• [BRIEF] Sort through the entries below and pull out lines containing the word "bold".

Stored data:
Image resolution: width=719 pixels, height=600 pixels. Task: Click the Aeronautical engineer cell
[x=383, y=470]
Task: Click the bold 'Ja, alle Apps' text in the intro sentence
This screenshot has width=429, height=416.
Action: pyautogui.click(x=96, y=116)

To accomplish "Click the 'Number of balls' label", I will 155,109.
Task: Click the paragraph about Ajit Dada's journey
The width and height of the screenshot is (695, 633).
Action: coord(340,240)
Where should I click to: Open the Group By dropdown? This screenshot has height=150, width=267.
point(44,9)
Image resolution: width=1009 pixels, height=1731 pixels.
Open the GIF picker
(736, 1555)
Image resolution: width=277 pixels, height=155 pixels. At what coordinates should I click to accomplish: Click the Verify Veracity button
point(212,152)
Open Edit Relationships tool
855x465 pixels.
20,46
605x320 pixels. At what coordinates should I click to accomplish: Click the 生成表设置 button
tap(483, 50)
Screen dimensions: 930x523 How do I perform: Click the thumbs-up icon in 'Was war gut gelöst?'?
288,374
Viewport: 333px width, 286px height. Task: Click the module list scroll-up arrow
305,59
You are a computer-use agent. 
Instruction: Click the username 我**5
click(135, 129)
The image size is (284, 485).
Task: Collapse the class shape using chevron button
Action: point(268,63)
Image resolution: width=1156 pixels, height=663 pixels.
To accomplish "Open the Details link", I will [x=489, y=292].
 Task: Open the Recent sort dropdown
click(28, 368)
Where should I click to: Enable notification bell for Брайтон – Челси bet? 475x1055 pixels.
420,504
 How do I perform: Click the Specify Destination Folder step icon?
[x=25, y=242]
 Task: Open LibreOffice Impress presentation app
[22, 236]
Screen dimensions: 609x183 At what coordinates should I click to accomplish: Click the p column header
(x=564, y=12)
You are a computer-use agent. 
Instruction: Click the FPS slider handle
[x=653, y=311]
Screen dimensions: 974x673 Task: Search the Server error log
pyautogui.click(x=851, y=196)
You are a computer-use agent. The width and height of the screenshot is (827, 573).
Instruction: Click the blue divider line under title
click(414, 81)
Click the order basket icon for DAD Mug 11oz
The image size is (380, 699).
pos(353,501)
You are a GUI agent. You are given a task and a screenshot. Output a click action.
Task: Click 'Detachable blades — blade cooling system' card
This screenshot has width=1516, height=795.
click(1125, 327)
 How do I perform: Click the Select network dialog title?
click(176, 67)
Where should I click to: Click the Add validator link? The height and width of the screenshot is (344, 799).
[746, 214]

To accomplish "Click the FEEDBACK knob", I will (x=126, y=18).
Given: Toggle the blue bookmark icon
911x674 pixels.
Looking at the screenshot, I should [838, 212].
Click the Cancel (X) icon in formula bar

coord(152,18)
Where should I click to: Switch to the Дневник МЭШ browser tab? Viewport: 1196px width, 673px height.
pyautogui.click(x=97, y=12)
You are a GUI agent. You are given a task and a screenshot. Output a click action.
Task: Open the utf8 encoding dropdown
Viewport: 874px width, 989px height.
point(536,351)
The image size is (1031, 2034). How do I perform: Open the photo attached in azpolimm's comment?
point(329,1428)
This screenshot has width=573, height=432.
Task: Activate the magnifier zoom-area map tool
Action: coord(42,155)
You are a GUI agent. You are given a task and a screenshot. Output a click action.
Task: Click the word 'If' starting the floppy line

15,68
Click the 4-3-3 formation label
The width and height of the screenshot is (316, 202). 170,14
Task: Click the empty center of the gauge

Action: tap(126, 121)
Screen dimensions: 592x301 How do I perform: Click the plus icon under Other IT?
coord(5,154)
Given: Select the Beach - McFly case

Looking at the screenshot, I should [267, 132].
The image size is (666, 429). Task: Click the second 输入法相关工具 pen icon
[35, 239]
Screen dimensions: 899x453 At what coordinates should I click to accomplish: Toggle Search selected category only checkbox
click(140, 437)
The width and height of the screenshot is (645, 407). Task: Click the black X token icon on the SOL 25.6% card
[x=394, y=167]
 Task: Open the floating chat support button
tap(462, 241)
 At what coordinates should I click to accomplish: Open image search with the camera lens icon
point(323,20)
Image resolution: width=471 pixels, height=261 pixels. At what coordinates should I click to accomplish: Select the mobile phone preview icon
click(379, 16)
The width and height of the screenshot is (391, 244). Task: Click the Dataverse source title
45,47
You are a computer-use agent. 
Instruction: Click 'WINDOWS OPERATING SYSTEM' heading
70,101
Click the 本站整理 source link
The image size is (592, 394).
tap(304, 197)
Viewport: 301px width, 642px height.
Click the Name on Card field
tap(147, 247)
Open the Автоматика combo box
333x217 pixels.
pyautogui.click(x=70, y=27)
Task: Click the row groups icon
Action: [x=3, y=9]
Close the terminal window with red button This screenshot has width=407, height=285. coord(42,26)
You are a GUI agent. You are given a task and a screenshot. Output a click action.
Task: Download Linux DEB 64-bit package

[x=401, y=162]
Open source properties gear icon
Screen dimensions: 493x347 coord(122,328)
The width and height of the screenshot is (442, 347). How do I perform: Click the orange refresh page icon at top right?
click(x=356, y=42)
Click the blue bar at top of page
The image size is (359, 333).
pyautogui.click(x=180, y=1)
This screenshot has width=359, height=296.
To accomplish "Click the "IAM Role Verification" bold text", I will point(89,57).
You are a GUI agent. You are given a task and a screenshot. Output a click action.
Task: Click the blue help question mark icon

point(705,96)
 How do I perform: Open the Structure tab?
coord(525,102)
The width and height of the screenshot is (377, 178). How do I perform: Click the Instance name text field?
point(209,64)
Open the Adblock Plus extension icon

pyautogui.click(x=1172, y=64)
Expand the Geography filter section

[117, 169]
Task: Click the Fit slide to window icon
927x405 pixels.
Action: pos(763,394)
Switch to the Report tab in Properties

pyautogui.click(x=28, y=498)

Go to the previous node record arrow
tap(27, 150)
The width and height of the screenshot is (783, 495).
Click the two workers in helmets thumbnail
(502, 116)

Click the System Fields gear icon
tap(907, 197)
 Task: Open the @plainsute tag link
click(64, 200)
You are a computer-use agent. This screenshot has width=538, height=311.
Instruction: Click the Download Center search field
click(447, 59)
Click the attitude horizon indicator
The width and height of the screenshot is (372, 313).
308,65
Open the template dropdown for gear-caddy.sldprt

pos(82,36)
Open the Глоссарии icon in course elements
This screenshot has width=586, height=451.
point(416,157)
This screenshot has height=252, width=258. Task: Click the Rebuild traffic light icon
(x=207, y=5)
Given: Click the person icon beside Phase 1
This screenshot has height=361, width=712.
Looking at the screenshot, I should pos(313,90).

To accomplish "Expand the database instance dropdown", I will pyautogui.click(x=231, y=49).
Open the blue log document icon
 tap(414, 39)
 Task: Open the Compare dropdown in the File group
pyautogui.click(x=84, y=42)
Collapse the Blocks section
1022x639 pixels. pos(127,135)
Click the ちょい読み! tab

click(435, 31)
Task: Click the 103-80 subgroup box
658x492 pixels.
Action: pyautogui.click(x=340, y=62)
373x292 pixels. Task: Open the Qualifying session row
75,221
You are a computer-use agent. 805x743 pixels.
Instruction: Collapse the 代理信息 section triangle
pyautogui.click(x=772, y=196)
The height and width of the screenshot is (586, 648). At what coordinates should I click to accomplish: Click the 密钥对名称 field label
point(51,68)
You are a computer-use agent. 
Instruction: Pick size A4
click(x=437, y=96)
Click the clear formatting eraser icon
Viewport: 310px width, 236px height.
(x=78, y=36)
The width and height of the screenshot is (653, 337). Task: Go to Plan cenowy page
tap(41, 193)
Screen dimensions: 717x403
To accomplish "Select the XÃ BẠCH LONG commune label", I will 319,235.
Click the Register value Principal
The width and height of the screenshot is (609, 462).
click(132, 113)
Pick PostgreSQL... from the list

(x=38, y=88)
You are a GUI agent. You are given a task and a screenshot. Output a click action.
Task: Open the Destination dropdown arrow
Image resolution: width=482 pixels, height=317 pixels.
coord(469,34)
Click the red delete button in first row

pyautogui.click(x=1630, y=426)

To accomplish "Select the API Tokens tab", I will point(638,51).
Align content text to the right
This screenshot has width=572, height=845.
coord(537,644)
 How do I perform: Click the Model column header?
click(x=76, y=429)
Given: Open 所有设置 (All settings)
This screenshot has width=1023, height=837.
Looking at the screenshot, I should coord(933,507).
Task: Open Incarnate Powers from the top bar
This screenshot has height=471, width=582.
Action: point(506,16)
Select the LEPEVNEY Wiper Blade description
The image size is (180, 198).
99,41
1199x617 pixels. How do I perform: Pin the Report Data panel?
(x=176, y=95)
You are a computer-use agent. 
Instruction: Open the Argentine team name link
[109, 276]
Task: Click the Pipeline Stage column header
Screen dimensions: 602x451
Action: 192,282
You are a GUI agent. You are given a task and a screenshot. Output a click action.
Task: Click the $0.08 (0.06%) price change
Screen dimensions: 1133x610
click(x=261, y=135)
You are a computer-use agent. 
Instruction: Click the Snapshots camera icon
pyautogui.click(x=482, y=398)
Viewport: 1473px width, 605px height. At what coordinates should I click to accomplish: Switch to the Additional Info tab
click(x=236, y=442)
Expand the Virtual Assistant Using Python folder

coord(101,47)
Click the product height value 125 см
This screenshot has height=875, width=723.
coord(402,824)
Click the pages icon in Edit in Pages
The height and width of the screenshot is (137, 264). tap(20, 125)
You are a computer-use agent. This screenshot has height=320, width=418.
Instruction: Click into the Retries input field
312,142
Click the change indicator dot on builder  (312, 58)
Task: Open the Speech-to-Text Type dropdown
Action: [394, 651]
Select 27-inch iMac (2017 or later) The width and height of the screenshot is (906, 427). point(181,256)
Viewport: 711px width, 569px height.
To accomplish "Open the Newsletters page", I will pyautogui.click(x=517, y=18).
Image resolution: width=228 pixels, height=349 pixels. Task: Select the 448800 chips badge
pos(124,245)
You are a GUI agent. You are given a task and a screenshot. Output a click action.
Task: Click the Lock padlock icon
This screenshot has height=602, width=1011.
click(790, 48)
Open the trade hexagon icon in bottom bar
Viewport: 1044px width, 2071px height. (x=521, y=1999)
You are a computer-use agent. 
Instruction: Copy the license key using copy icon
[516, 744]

• [EXERCISE OUTPUT]
Task: Click the bold 'Ja, alle Apps' text in the intro sentence
To accomplish "Click the "IAM Role Verification" bold text", I will point(89,57).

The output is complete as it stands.